Chronic maternal ethanol consumption results in decreased serotonergic 5-HT1 sites in cerebral cortical regions from offspring.

This laboratory previously demonstrated that chronic maternal ethanol consumption results in a marked deficiency of cortical serotonin (5-HT) and 5-hydroxyindoleacetic acid (5-HIAA) and of 5-HT uptake sites in the 19- and 35-day-old offspring. In order to determine whether in utero exposure to ethanol similarly affects other components of the serotonergic system we examined the influence of chronic maternal ethanol consumption on cortical, serotonergic 5-HT1 binding sites in developing offspring. Female Sprague-Dawley rats were pair-fed, using control or 6.6% (v/v) ethanol liquid diets on a chronic basis prior to parturition. Serotonergic 5-HT1 sites were measured in synaptosomal membranes from whole cortex and cortical regions from developing offspring.
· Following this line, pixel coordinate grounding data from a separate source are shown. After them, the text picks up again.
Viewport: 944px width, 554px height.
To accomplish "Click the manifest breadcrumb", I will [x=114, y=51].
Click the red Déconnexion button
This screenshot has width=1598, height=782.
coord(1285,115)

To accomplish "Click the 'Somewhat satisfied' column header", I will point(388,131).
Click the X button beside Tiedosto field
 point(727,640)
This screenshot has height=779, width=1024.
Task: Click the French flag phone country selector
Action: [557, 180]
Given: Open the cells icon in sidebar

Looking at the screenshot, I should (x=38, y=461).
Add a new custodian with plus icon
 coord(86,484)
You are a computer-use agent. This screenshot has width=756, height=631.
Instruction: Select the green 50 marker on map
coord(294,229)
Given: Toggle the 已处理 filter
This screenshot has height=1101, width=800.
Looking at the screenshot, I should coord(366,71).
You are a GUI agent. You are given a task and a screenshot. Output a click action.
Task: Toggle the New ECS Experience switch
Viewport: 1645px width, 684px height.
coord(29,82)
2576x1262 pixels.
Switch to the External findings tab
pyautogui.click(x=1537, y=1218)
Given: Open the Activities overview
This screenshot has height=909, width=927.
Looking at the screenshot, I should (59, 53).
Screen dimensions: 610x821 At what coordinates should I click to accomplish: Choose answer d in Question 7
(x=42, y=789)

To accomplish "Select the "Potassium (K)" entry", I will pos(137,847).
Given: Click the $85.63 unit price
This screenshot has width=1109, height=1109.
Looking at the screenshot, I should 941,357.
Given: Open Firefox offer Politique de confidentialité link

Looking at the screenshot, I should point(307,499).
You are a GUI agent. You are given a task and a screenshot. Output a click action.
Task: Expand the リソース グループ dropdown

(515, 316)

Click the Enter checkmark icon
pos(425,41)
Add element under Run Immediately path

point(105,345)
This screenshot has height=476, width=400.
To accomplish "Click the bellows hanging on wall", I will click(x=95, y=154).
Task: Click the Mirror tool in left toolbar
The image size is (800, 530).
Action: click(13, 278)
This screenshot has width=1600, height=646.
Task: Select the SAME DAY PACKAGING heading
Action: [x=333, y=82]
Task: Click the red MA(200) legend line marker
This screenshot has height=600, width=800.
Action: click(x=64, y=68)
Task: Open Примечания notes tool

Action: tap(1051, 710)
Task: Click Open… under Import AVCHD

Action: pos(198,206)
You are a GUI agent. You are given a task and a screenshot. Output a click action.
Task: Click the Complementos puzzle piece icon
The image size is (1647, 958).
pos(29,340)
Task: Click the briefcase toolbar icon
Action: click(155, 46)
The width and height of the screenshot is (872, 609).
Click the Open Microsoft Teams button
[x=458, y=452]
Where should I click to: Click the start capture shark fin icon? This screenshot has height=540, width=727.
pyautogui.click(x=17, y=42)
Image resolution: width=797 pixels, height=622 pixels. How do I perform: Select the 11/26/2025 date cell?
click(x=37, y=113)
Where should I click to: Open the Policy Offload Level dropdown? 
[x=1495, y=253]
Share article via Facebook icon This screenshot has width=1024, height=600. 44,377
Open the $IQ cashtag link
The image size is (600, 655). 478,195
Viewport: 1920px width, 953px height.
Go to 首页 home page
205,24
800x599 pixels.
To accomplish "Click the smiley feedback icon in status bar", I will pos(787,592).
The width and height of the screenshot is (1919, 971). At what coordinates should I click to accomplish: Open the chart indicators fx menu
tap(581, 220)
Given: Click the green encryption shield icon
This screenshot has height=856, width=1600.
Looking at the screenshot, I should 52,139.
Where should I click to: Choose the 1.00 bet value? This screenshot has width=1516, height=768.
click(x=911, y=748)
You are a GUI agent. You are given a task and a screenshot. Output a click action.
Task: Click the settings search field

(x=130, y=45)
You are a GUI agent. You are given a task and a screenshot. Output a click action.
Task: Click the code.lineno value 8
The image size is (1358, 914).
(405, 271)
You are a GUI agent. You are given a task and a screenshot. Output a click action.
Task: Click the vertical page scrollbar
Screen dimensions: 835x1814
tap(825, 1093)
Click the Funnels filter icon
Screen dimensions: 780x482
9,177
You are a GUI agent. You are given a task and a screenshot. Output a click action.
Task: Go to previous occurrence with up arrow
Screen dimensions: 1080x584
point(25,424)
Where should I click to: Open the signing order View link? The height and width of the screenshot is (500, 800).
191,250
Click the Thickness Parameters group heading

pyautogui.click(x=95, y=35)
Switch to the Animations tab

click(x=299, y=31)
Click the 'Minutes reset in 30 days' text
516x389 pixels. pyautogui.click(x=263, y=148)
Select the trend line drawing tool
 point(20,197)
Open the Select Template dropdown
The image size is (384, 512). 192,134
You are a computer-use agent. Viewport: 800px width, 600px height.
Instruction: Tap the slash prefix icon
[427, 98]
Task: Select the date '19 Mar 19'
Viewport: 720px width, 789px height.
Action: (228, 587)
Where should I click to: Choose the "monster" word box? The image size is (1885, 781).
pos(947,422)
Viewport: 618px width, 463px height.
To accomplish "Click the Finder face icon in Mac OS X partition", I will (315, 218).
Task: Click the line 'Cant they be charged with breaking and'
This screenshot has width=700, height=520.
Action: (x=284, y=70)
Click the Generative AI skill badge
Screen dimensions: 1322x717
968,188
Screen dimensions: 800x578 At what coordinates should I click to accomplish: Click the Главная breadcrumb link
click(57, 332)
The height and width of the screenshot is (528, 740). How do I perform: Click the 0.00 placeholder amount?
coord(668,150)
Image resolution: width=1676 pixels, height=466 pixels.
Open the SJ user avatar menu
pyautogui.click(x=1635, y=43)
Serotonergic 5-HT1 sites were assessed by measuring the binding of [3H]-5-HT to synaptosomal membranes in the presence and absence of nonradioactive 5-HT. Serotonergic 5-HT2 sites were blocked by including 100 nM spiperone in the assay buffer. The results demonstrated that the 19- and 37-day-old offspring of ethanol-fed rats had a significant (approximately 10-40%) reduction in the Bmax for serotonergic 5-HT1 binding sites on synaptosomal membranes from whole cortex (p less than 0.025), motor cortex (p less than 0.01), and somatosensory cortex (p less than 0.025). However, the binding affinity (Kd) for serotonin was not significantly altered (p greater than 0.05). These results emphasize the sensitivity of the developing cortical serotonergic system to prenatal ethanol exposure.